Visti gli atti di costituzione di Lambrilli Alvido e d’intervento
del Presidente del Consiglio dei Ministri;
udita nell’udienza pubblica del 20 marzo 1969 la relazione del
Giudice Vezio Crisafulli;
uditi l’avv. Domenico Marafioti, per Lambrilli, ed il sostituto
avvocato generale dello Stato Franco Chiarotti, per il Presidente del
Consiglio dei Ministri.
1. – Con ordinanza emessa in data 22 febbraio 1968, il giudice
istruttore presso il Tribunale di Roma nel corso di un procedimento
penale a carico di Lambrilli Alvido ed altri, imputati di vari reati,
tra i quali quello di corruzione e di interesse privato in atti di
ufficio, ha sollevato questione di legittimità costituzionale degli
artt. 140 del Codice penale, 301 e 587 del Codice di procedura penale,
limitatamente alla disposizione sulla provvisoria sospensione
dall’esercizio dei pubblici uffici, per contrasto con la norma di cui
all’art. 27, capoverso, della Costituzione, secondo cui l’imputato non
è considerato colpevole sino alla condanna definitiva.

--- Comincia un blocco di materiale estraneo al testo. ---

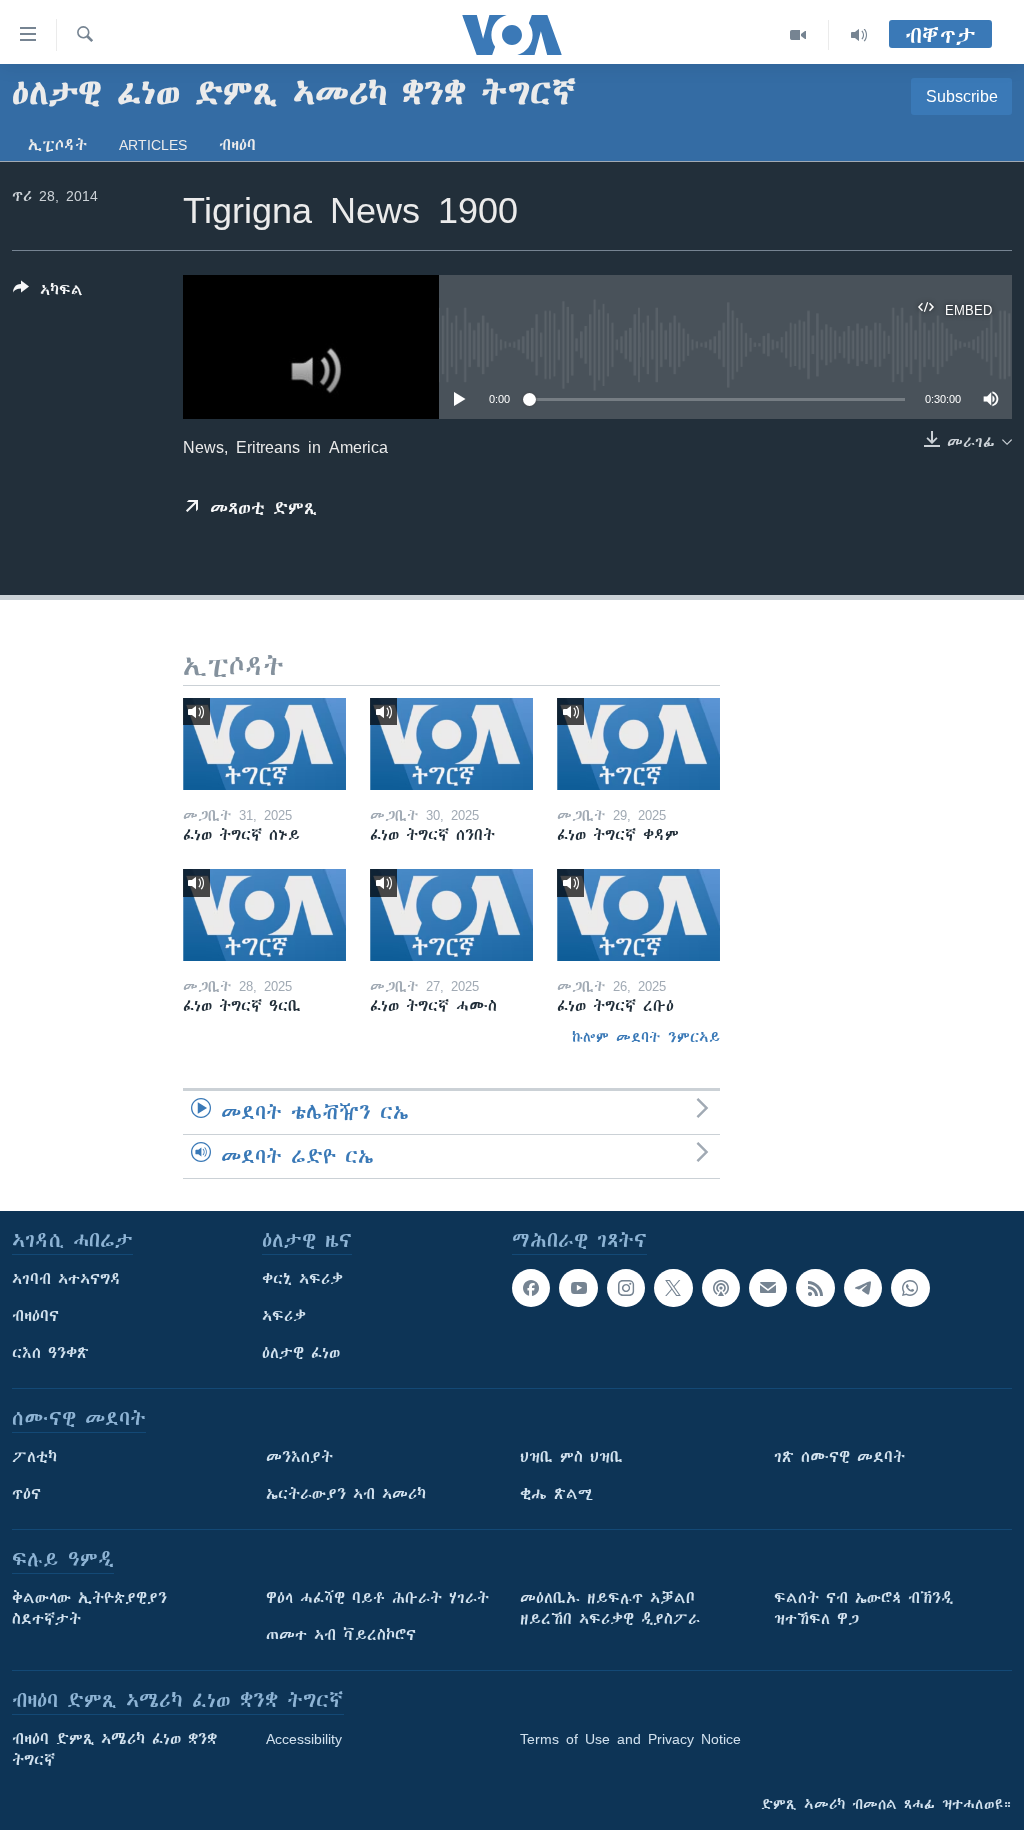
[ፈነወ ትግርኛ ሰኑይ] (264, 744)
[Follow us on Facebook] (531, 1288)
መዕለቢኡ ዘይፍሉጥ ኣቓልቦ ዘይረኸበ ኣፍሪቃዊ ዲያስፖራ (610, 1608)
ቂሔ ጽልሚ (556, 1494)
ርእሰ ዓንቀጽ (50, 1353)
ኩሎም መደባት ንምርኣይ (646, 1037)
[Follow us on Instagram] (626, 1288)
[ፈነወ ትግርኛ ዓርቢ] (264, 915)
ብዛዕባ (237, 145)
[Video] (798, 35)
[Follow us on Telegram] (863, 1288)
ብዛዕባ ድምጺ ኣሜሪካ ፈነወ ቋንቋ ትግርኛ (114, 1749)
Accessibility (304, 1739)
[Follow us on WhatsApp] (910, 1288)
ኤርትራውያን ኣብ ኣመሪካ (346, 1494)
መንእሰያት (299, 1457)
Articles (153, 145)
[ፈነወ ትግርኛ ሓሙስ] (451, 915)
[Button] (48, 293)
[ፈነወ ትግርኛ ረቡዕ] (638, 915)
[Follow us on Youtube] (578, 1288)
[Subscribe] (768, 1288)
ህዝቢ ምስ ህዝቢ (571, 1457)
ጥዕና (26, 1494)
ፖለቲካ (34, 1457)
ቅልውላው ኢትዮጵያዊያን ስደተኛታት (89, 1608)
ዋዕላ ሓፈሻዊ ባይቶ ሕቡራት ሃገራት (377, 1598)
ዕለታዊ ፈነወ (301, 1353)
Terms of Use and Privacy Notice (630, 1739)
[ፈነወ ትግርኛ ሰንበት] (451, 744)
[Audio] (859, 35)
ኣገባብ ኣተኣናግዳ (66, 1279)
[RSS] (815, 1288)
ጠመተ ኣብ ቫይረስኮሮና (341, 1635)
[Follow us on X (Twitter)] (673, 1288)
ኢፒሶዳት (57, 145)
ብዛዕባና (35, 1316)
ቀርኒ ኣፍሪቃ (302, 1279)
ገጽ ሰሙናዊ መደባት (839, 1457)
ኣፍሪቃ (284, 1316)
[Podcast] (721, 1288)
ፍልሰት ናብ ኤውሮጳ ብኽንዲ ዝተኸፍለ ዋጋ (863, 1608)
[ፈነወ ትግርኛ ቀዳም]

Ritenuta la rilevanza della questione ai fini del decidere, posto
che il pubblico ministero aveva richiesto nei confronti del Lambrilli
che fosse ordinata la sospensione provvisoria dall’esercizio dei
pubblici uffici, il giudice a quo, pur avendo presente che la norma di
cui all’art. 140 del codice penale potrebbe interpretarsi, secondo
l’orientamento prevalente in dottrina, come una misura cautelare a
carattere processuale pienamente compatibile con la Costituzione,
osserva che la misura in esame è peraltro qualificata e raffigurata
come “pena provvisoria” non soltanto nelle rubriche (cfr. artt. 140 del
Cod. pen., già innanzi ricordato, 301, 400 e 485 del Cod. proc. pen.)
ma anche nel testo della legge (v. ancora l’art. 301 del Cod. proc.
pen.), per cui potrebbe sembrare una anticipata inflizione all’imputato
di quello stesso trattamento punitivo, che dovrebbe scaturire
esclusivamente da una sentenza irrevocabile di condanna; nessuna
concreta diversità di regime sarebbe data scorgere, infatti, tra
l’applicazione provvisoria e quella definitiva delle pene accessorie,
essendo persino prevista – anche nel primo caso – l’annotazione nella
scheda del casellario giudiziale (cfr. art. 587, ultimo comma, del
Cod. proc. pen.) che non è prevista per la custodia preventiva, vera e
propria misura processuale cautelare.
L’ordinanza è stata ritualmente comunicata e notificata, nonché
pubblicata nella Gazzetta Ufficiale della Repubblica n. 102 del 20
aprile 1968.
2. – Si è costituita in giudizio la difesa del Lambrilli con
deduzioni depositate il 4 aprile 1968, seguite da memoria depositata il
27 febbraio 1969, ampliando gli argomenti, già dedotti nell’ordinanza
di rinvio, a sostegno della illegittimità costituzionale della
normativa denunciata; rilevando, inoltre, che la sospensione
provvisoria dall’esercizio dei pubblici uffici, applicata in pendenza
di giudizio, non risponderebbe ad alcun fine cautelare neppure in
riferimento alle esigenze processuali della acquisizione della prova e
dell’accertamento della verità e contrasterebbe anche con i principi
costituzionali del diritto di difesa in giudizio e con quello della
precostituzione del giudice (rispettivamente, artt. 24 e 25 della
Costituzione), per quanto non compresi nei termini della questione
così come prospettati dal giudice a quo. La parte privata conclude
chiedendo sia travolta nella declaratoria di incostituzionalità anche
la disposizione di cui all’art. 485 del Codice di procedura penale, che
consente l’applicazione della sospensione anzidetta anche con la
sentenza di condanna non ancora definitiva.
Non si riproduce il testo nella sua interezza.